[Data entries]
-- Opening Marker --
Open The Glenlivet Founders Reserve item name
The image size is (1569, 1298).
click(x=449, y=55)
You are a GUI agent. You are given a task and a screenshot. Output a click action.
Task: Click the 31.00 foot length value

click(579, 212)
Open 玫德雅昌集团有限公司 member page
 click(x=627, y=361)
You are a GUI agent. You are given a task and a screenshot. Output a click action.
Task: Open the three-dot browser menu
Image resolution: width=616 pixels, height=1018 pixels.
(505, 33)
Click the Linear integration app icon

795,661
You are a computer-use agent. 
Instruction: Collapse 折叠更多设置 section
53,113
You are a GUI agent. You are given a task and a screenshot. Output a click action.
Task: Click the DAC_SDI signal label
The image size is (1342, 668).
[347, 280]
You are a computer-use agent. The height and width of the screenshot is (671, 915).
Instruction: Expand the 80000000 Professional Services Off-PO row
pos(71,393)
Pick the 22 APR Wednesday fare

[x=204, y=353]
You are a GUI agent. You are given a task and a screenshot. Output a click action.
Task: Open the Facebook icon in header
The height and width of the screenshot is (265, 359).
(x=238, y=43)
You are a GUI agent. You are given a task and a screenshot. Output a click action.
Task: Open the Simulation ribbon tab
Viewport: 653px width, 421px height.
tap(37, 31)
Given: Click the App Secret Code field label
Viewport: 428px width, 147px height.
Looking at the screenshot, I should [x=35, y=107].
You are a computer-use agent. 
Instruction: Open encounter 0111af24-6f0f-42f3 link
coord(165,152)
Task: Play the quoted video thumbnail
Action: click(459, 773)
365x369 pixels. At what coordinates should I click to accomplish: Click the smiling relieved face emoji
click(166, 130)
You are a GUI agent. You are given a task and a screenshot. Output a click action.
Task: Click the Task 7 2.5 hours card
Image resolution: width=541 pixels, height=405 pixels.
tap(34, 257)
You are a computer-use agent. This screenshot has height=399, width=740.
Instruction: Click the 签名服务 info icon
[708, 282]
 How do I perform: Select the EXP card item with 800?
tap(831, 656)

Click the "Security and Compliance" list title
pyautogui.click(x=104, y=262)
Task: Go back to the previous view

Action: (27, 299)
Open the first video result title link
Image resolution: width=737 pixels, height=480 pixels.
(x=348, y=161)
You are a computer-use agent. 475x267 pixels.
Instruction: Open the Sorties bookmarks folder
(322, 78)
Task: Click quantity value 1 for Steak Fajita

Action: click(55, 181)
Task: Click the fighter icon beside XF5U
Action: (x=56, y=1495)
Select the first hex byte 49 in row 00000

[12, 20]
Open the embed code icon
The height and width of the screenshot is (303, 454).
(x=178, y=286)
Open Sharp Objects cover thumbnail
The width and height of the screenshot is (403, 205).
-- Closing Marker --
[REQUIRED ACTION]:
Please copy each line above exactly as written.

[WRITTEN ANSWER]:
Open The Glenlivet Founders Reserve item name
The image size is (1569, 1298).
click(x=449, y=55)
You are a GUI agent. You are given a task and a screenshot. Output a click action.
Task: Click the 31.00 foot length value

click(579, 212)
Open 玫德雅昌集团有限公司 member page
 click(x=627, y=361)
You are a GUI agent. You are given a task and a screenshot. Output a click action.
Task: Open the three-dot browser menu
Image resolution: width=616 pixels, height=1018 pixels.
(505, 33)
Click the Linear integration app icon

795,661
You are a computer-use agent. 
Instruction: Collapse 折叠更多设置 section
53,113
You are a GUI agent. You are given a task and a screenshot. Output a click action.
Task: Click the DAC_SDI signal label
The image size is (1342, 668).
[347, 280]
You are a computer-use agent. The height and width of the screenshot is (671, 915).
Instruction: Expand the 80000000 Professional Services Off-PO row
pos(71,393)
Pick the 22 APR Wednesday fare

[x=204, y=353]
You are a GUI agent. You are given a task and a screenshot. Output a click action.
Task: Open the Facebook icon in header
The height and width of the screenshot is (265, 359).
(x=238, y=43)
You are a GUI agent. You are given a task and a screenshot. Output a click action.
Task: Open the Simulation ribbon tab
Viewport: 653px width, 421px height.
tap(37, 31)
Given: Click the App Secret Code field label
Viewport: 428px width, 147px height.
Looking at the screenshot, I should [x=35, y=107].
You are a computer-use agent. 
Instruction: Open encounter 0111af24-6f0f-42f3 link
coord(165,152)
Task: Play the quoted video thumbnail
Action: click(459, 773)
365x369 pixels. At what coordinates should I click to accomplish: Click the smiling relieved face emoji
click(166, 130)
You are a GUI agent. You are given a task and a screenshot. Output a click action.
Task: Click the Task 7 2.5 hours card
Image resolution: width=541 pixels, height=405 pixels.
tap(34, 257)
You are a computer-use agent. This screenshot has height=399, width=740.
Instruction: Click the 签名服务 info icon
[708, 282]
 How do I perform: Select the EXP card item with 800?
tap(831, 656)

Click the "Security and Compliance" list title
pyautogui.click(x=104, y=262)
Task: Go back to the previous view

Action: (27, 299)
Open the first video result title link
Image resolution: width=737 pixels, height=480 pixels.
(x=348, y=161)
You are a computer-use agent. 475x267 pixels.
Instruction: Open the Sorties bookmarks folder
(322, 78)
Task: Click quantity value 1 for Steak Fajita

Action: click(55, 181)
Task: Click the fighter icon beside XF5U
Action: (x=56, y=1495)
Select the first hex byte 49 in row 00000

[12, 20]
Open the embed code icon
The height and width of the screenshot is (303, 454).
(x=178, y=286)
Open Sharp Objects cover thumbnail
The width and height of the screenshot is (403, 205).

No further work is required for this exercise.